Tuesday 15 February 2011

AV is good enough for the Oscars

Fresh from their BAFTA triumph, Oscar hopefuls Colin Firth and Helena Bonham-Carter are backing a Yes vote on electoral reform. The Guardian reports Firth saying:


The referendum is a once-in-a-generation opportunity to change our clapped-out politics for good. I'll be voting yes."


This has put Richard Preston of The Telegraph is in snarky mode with a 'Firth and Bonham Carter: we demand AV at the Oscars' post.


Just one question. Will Colin and Helena be pushing the Academy to switch to AV, or is the age-old system of lobbying, arm-twisting and goody-bagging its members just fine as it is?


Just one problem. Regular Next Left readers may recall that the Oscars have indeed adopted AV to count the votes.

The New Yorker explained last year why greater Oscar pluralism - with 10 best film nominees - meant AV was considered necessary to avoid getting a winner with committed supporters but majority opposition, so that a majority of Oscar voters preferred another candidate film to win.

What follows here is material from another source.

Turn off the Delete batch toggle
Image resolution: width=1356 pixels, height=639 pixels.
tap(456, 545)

To forestall a victory for some cinematic George Wallace or Ross Perot, the Academy switched to a different system. Members — there are around fifty-eight hundred of them — are being asked to rank their choices from one to ten. In the unlikely event that a picture gets an outright majority of first-choice votes, the counting’s over. If not, the last-place finisher is dropped and its voters’ second choices are distributed among the movies still in the running. If there’s still no majority, the second-to-last-place finisher gets eliminated, and its voters’ second (or third) choices are counted. And so on, until one of the nominees goes over fifty per cent.


Its a similar reason as to why the X Factor naturally uses preferential voting (in a series of run-offs as the weakest candidates are eliminated) rather than first-past-the-post, where an unpopular candidate with the most first preferences could win even if 75%+ wanted them to lose and a clear majority preferred another candidate: that's the 'Jedward' case against first-past-the-post.

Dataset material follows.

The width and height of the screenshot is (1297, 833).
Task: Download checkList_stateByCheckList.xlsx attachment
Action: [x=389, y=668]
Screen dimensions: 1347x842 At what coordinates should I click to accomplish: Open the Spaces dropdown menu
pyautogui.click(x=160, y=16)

Incidentally, the X Factor analogy helps to capture why it is nonsense for anti-AV campaigners to claim that those whose vote transfers to different candidates if their favourite is eliminated get "more votes" than somebody whose vote sticks with the same candidate in every round. This is, of course, just as much nonsense with "instant run-off" voting of AV as it is with multiple rounds of voting.

Strangely, this innumerate claim tops the list of reasons given by the No to AV campaign for opposing reform:


AV breaks the principle of one person one vote, because supporters of fringe parties end up having their vote counted several times while supporters of mainstream parties only have their vote counted once.